It's the time of year when residents from the Florida Keys can catch a glimpse of thousands of Peregrine Falcons on their way to South America.

The falcons are considered the fastest animals on earth — reaching speeds up to 240 miles per hour. Spectators and professional birdwatchers from around the world will gather in the Florida Keys this weekend for the annual “Hawk Mania”event.

Mark Hedden is the Executive Director of the Florida Keys Audubon Society and Rafael Gálvez is the Director of the Florida Keys Hawkwatch Migration Project, and they both spoke with Sundial's Luis Hernandez about the significance of the falcons and this weekend's event.

GÁLVEZ: It's beautiful to watch all these birds passing through. It is like a river of birds all going away from our continent towards destinations unknown. It touches our hearts in a way that sort of mirrors our own migrations. We've all come from somewhere else and we may all be going to yet different destinations unknown and these birds ... when you're sitting out there by the beach and watching them passing by... I'm an immigrant. I came from Peru and some of these Peregrine Falcons will fly over the place of my birth and maybe my brother that's down there by the beach will get to see them. It reminds us that we are citizens of the world. We tend to want to think well these are our birds the eagle or the hawk is an American species, but in reality, the Peregrine Falcons that fly over the Florida Keys will fly over every country in Latin America and the Caribbean.

WLRN: Mark, why the Florida Keys? Why is that a stop? Why not anywhere else in Florida or just go straight to Cuba? Why is that a special place?

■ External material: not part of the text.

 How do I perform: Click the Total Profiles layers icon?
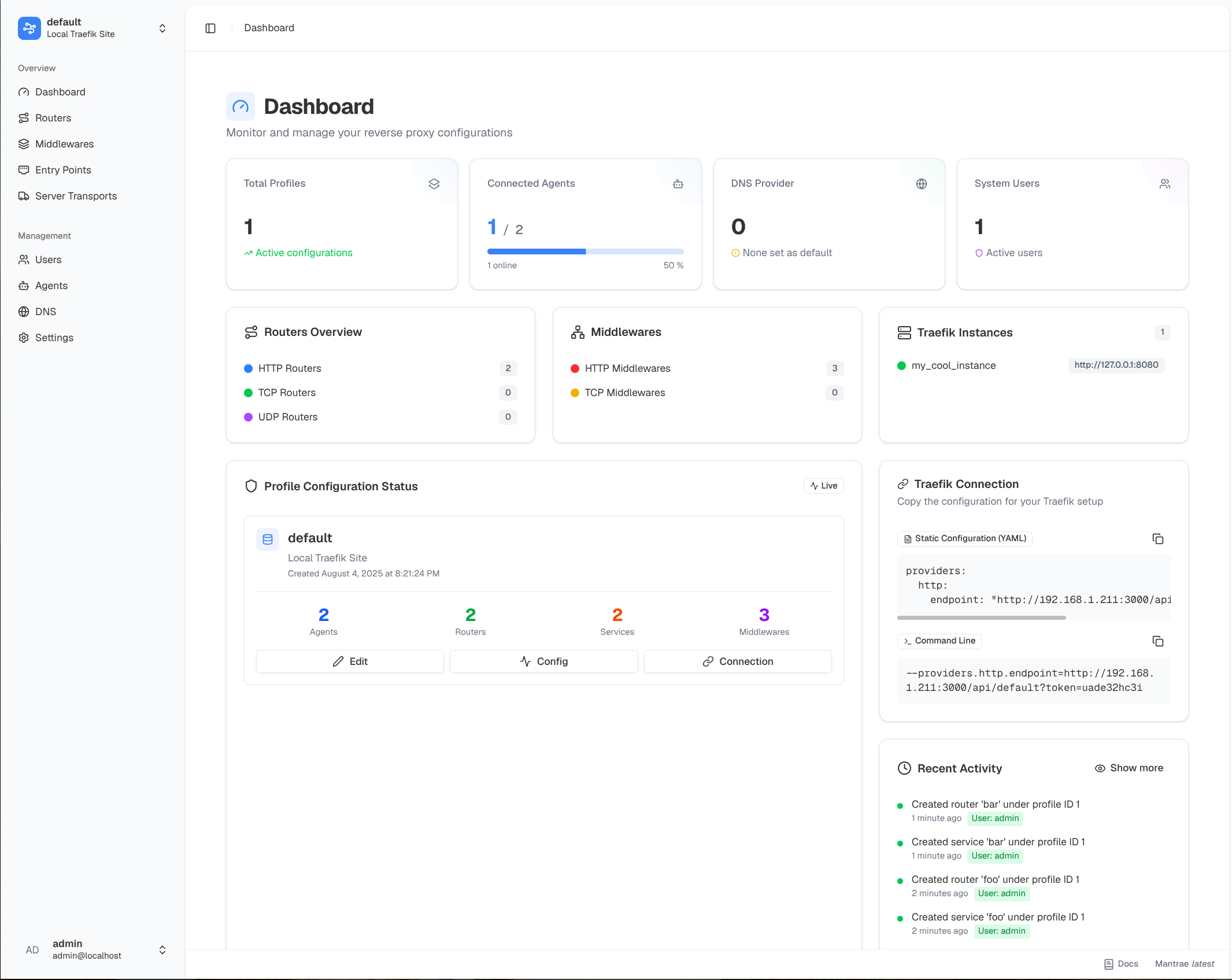coord(434,184)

HEDDEN: The really simple version of it is, it's risky for a bird of prey, a falcon and a hawk to fly over water. They can't swim and they largely move by kind of riding up on thermals like an elevator and then gliding as long as possible but thermals don't exist over water. So they're trying to get as close to Cuba as possible before they have to make that powered flight. The Keys is basically kind of like a ramp. It starts kind of just below Marathon and the Keys, but we still get a goodly number of them in Key West every year.

In the last few years of this event, typically what do you see? How many are you going to see come through?

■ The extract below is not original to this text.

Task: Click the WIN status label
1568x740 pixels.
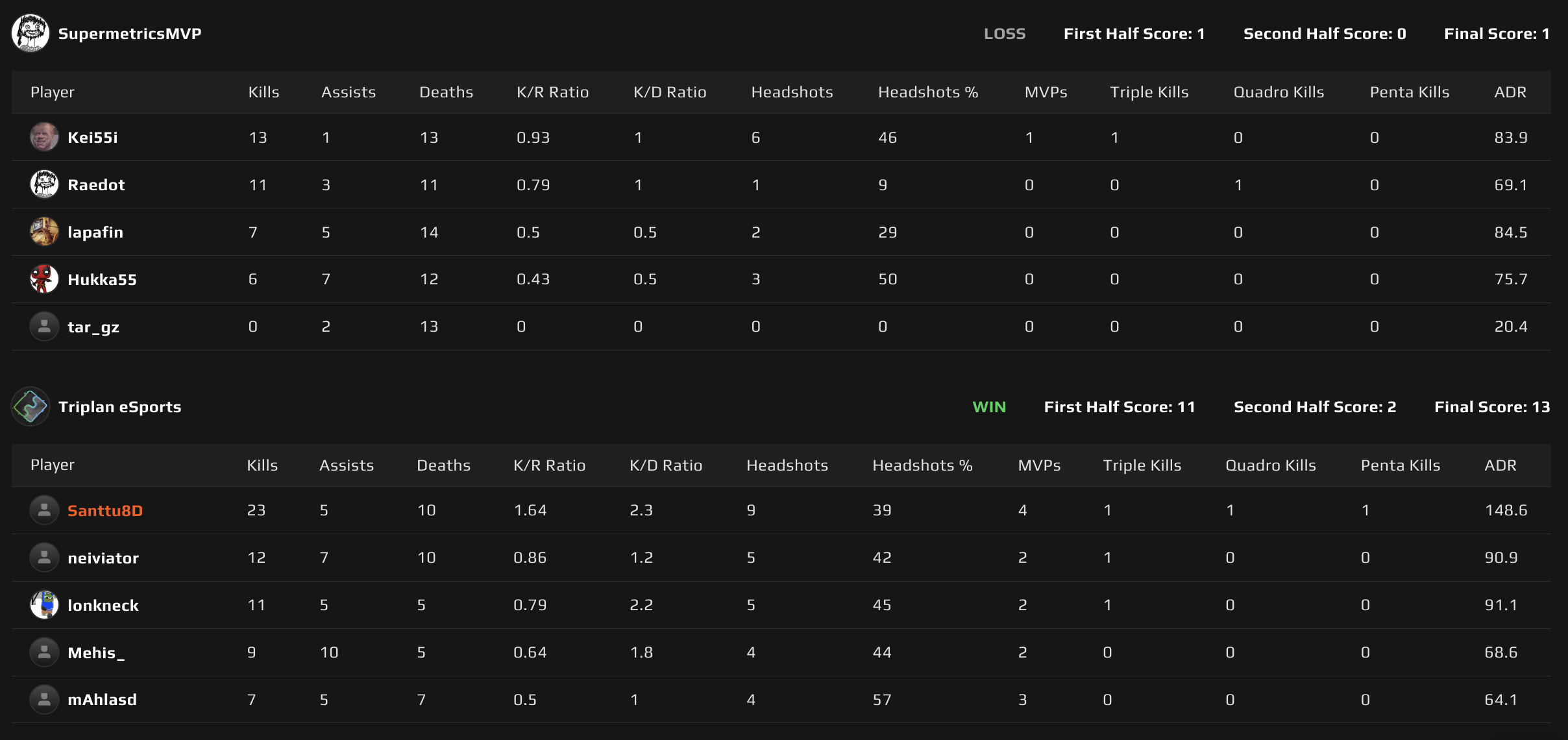Action: (989, 406)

HEDDEN: In Key West, you get a new tricky situation because they hit Key West and like a lot of people they just kind of hang around for a while. The numbers are better out of Marathon but we'll see probably 200 in a day. It all depends. There's another dozen species of raptors we also see migrating.

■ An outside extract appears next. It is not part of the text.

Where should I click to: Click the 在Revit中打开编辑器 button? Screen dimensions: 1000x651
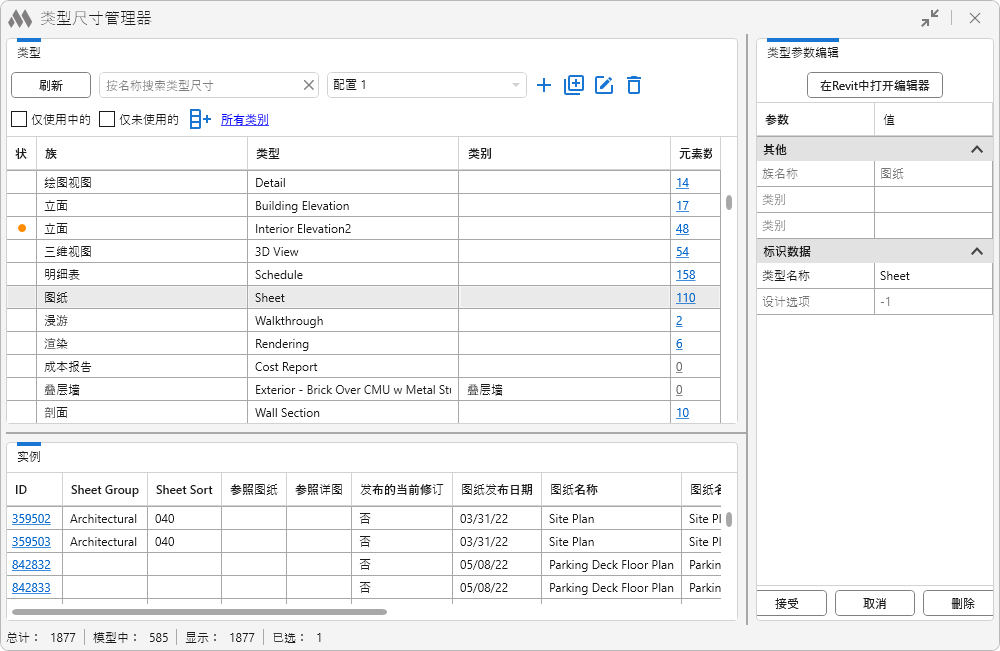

I saw the National Geographic videos when they're doing their dive and I saw when they attacked a pigeon. Do you get to see them in the hunt as well?

HEDDEN: We were doing it two years ago and there were seven different peregrine falcons fighting over the same bird that they were all trying to eat. They were basically harassing each other until one of them dropped it and another one comes in and grabbed it. They were chasing each other around until they dropped it. And you're talking about National Geographic videos and part of this for me is when I grew up it wasn't just videos. I realized they live in the Keys and I could, in September and October, walk outside -- last night I was emptying my trash can and I looked up and there's a peregrine flying over my house. The fact that they're just so proximate and available makes me want to grab people by the shirt collar and point them out to them.

Rafael, for people who are not birders but there's an interest, how does a person get started? What would you suggest to them how they could begin?

GÁLVEZ: First thing, just come and join us. I really think that this is not really an event for birders per se. Birders tend to have shorter attention spans. They want to see multiple species and chase after different species. This is more of a sit back relax and witness one of nature's most amazing spectacles.